Named for a region of Uganda where it was first isolated in 1937, the West Nile virus first appeared in the United States on Long Island in the summer of 1999 and killed seven people. Many New Yorkers stayed inside that summer and panicked if an outside door was left open. And the menacing sound of helicopters spraying mosquitoes gave the area a war-zone feel.

This summer, panic about the West Nile virus has revived the specter of those days as news reports of deaths escalate. So is it necessary to run off to the doctor after every bite?

The Virginia Department of Health says no.
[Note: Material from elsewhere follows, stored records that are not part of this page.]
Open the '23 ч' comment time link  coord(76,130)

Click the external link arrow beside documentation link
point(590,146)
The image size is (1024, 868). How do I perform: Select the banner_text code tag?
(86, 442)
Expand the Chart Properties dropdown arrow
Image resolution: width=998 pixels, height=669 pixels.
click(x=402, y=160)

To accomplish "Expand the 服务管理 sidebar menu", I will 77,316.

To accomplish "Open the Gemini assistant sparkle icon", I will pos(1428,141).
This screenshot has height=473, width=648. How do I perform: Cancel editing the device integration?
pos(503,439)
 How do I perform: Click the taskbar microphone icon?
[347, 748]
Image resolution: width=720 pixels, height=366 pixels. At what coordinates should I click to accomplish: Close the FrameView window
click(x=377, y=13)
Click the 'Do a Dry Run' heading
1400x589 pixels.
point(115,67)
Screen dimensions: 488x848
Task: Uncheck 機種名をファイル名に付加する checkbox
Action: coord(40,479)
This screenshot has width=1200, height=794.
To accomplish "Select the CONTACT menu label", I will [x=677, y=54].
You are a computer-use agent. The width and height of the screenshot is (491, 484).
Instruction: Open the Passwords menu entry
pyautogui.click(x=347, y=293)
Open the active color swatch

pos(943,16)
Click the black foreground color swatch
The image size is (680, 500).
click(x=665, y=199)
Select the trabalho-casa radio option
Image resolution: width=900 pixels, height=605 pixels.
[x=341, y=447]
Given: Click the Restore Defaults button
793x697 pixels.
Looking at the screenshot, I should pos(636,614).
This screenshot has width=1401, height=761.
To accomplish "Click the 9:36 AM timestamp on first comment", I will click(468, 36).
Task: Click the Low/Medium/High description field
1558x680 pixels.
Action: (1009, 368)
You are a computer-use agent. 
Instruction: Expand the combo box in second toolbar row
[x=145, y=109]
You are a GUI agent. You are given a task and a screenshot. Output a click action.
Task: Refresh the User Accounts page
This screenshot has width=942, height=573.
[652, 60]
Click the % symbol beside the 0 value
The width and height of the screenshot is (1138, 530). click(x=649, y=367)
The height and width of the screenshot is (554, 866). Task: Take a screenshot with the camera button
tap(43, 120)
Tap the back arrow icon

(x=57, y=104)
In fact, diagnosing the virus requires a blood test or spinal fluid test, and results can take several weeks to come back.

But before you let your imagination get the best of you next time a little blood-sucker strikes, remember McCleod's admonition that panic doesn't help, and the slim odds of encountering– let alone getting sick from– an infected mosquito.

McCleod applauds local government for being responsive, but she points out the absence of "local ordinances, laws, and enforcement mosquito control commissions in place" that used to be more prominent in Virginia.

So although the mosquito has revived itself as a small force to be reckoned with, a little protection and precaution will go a long way.

And this summer's top scent will be Eau de DEET.